BİRA
Biranın Tanımı ve Özellikleri
Bira kelimesinin etimolojik kökeninin İbranice olduğu söylenmektedir. İbraniler, biranın esas maddesi olan arpa tohumunun İbranicede “bre” kökünden geldiğini ileri sürürler. Latince’de ise “bibere” sözü içmek anlamına gelir. Bir başka görüş de Sakson dilinde arpa sözünün karşılığının “bere” olduğudur. Biranın zaman içindeki seyrine bakacak olursak; dünyada ilk bira Sümerler tarafından M.Ö 6000 yılları arasında üretildiği tarihi bulgularla ispatlanmıştır. Mezopotamya’da ve Anadolu’da bu yıllarda arpa fermantasyonu yapılmaktadır. Tahılın ilk olarak nasıl yiyecek halinden içecek haline geldiğini henüz kesinleşmemiştir. Ancak tarımla birlikte insanların elde ettiği ilk ürünü bira yaparak bir yiyeceği besleyici bir içecek haline getirip bir nevi sıvı ekmek yapma isteği daha öne çıkan bir görüştür. Özellikle yolculuğa çıkacak olanlar yanlarına besleyici ilkel biraları almaktaydılar.
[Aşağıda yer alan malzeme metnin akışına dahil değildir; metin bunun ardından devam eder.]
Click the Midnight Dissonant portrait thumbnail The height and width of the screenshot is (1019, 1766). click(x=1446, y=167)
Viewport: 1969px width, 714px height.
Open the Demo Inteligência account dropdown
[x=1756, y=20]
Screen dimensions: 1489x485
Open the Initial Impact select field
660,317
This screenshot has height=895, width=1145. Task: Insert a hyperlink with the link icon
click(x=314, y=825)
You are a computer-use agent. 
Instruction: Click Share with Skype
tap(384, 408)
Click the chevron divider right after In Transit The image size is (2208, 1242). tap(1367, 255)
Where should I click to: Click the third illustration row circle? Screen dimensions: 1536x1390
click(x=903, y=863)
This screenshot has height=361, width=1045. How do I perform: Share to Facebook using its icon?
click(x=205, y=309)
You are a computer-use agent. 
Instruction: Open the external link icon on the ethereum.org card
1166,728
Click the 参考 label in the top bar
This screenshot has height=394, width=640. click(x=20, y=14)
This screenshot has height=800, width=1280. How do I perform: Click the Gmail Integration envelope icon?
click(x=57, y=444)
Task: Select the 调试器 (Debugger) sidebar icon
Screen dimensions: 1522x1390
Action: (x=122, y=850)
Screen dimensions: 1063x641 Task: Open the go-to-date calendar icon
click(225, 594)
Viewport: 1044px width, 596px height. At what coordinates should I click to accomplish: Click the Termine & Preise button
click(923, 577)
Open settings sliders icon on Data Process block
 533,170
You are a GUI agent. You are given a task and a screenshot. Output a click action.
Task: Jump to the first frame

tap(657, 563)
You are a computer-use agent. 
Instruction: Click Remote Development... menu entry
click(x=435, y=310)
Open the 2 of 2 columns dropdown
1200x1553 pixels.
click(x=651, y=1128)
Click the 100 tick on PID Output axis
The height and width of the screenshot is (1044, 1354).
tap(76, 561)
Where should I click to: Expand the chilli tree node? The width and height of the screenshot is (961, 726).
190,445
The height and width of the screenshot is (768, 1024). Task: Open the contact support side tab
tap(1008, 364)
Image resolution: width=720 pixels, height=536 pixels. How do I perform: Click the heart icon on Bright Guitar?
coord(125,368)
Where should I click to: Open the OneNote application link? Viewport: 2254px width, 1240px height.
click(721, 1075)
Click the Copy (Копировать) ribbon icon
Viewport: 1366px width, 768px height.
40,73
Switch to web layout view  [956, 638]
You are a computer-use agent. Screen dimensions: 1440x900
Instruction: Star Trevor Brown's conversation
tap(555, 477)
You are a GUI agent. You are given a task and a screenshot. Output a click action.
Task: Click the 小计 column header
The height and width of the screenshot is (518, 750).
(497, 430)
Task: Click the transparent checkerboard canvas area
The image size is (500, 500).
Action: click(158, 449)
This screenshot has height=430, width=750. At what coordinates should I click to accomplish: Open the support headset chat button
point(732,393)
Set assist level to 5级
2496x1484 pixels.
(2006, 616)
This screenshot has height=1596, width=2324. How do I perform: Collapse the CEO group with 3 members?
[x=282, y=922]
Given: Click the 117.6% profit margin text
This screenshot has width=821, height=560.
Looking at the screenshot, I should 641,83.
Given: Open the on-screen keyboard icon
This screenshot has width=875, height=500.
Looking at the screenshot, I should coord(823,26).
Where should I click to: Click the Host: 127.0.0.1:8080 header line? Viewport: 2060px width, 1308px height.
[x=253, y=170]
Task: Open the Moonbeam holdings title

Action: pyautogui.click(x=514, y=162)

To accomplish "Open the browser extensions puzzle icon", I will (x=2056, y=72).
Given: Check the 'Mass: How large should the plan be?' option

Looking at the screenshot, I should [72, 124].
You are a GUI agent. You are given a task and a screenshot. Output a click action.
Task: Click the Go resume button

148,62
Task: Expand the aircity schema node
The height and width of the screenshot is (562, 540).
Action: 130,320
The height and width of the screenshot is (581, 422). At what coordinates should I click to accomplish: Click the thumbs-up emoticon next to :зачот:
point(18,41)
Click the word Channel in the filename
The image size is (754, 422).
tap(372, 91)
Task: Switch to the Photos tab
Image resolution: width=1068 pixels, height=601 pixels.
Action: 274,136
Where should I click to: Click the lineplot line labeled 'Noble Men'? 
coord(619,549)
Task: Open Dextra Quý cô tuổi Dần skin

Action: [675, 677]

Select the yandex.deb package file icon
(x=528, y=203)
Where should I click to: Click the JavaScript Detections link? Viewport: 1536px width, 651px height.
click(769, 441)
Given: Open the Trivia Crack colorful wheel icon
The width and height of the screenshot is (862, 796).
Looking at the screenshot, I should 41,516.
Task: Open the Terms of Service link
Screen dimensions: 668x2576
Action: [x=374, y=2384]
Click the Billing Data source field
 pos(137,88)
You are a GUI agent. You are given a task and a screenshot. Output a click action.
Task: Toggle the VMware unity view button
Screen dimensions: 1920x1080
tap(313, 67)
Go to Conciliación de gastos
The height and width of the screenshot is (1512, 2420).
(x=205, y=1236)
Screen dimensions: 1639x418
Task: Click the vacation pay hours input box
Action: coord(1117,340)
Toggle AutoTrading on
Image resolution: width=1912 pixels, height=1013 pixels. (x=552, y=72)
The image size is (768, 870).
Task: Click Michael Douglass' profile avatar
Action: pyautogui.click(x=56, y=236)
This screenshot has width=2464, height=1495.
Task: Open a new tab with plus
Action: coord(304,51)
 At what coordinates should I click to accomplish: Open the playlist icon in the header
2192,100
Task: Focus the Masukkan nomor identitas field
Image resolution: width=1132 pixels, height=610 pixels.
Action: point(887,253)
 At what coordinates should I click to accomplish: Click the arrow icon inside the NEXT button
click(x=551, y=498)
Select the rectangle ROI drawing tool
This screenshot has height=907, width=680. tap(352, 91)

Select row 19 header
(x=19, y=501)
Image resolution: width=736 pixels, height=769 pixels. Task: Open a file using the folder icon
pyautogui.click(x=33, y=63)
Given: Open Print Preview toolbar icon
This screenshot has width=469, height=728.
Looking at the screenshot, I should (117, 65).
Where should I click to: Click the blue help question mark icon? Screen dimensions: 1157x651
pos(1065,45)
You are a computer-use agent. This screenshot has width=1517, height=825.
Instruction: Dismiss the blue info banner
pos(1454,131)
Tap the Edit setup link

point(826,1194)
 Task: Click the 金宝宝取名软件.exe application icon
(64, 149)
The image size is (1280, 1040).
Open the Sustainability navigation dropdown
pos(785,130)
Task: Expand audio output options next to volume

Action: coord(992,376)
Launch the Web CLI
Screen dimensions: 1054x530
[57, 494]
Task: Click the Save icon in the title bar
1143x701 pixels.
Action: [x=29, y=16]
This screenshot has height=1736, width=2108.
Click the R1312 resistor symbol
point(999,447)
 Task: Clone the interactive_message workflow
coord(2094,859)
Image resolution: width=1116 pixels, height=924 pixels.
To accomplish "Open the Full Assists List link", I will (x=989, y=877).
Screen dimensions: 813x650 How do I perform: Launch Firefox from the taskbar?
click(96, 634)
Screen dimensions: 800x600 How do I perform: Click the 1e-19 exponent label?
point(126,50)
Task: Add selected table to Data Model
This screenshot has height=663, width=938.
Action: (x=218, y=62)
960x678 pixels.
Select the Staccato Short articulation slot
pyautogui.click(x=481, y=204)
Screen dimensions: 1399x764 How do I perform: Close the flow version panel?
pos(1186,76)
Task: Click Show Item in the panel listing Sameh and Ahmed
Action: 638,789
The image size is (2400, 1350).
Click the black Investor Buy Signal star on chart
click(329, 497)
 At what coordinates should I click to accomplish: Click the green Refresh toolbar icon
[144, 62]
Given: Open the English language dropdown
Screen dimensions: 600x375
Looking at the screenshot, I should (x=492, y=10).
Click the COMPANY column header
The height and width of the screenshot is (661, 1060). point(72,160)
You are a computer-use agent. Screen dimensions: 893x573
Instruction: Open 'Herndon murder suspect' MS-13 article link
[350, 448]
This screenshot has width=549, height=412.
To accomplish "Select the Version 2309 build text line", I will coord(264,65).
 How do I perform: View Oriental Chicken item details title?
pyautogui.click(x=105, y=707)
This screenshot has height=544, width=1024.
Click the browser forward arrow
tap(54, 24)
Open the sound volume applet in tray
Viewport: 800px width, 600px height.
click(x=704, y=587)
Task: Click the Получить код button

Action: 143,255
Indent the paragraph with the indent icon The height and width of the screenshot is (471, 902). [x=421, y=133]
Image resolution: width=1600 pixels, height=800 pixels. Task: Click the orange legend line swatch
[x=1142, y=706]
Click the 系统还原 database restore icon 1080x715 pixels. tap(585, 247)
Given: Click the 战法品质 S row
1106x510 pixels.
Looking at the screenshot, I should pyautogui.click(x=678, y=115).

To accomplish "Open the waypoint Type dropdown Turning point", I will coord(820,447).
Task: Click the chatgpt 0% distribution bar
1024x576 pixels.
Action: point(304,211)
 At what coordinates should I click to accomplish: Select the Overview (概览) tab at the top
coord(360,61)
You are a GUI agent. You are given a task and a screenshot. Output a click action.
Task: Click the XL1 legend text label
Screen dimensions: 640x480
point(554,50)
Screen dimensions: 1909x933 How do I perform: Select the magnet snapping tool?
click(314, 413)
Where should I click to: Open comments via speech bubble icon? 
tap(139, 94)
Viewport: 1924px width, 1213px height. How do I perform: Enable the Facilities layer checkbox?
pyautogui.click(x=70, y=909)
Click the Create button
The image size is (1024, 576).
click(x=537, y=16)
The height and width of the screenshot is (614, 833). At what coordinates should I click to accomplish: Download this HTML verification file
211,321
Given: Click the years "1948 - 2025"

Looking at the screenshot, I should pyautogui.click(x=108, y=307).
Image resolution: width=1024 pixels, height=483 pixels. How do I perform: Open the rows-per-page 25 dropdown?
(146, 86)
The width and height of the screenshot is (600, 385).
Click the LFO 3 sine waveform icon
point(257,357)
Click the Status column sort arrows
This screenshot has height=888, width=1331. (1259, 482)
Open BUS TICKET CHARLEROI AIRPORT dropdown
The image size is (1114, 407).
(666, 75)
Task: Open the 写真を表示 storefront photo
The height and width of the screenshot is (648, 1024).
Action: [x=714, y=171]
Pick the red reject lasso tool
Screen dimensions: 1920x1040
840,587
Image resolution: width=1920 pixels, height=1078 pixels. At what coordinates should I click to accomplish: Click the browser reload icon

Fırat nehri kıyılarında bulunan ve şimdi Londra’da “British Museum’da muhafaza edilen “Blue Monument “ (Mavi Anıt Taş) üzerinde eski yazılı bir belgeyle kesinlik kazanmıştır. Babil krallarının, tanrıya yakardıkları dinsel törenlerde bira içtikleri ve halkı da bira içmeye teşvik ettikleri, bilinen gerçekler arasındadır. Bira, Mezopotamya’dan Mısır’a, Mısır’dan Yunanistan’a ve oradan da Roma’ya geçerek tüm dünyaya yayılmıştır. Her topluluk kendine göre bira imalatı yapmaktaydı. İlk defa doğru bira 1516 senesinde Almanya’da çıkarılan Rheinheitsgebot (Alman Saf Bira Kanunu) ile tarif edildi. Bu kanun biranın sadece 3 temel gıda maddesinden üretilebileceğini yasallaştırdı: Arpa, şerbetçi otu ve su. Ancak bira yapımı için ihtiyaç duyulan mayanın atmosferde serbest dolaşan bakteriler tarafından temin edildiği o tarihlerde kimse tarafından bilinmiyordu. Maya bu nedenle zaman içinde dördüncü temel madde olarak kabul edildi.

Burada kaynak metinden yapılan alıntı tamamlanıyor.